Activity
Every entry below is to be retyped exactly as it stands.

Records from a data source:
┄┄┄┄┄┄

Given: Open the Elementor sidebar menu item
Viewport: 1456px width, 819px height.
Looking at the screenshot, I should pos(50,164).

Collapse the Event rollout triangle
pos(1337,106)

┄┄┄┄┄┄

Task output
Given: Open the Elementor sidebar menu item
Viewport: 1456px width, 819px height.
Looking at the screenshot, I should pos(50,164).

Collapse the Event rollout triangle
pos(1337,106)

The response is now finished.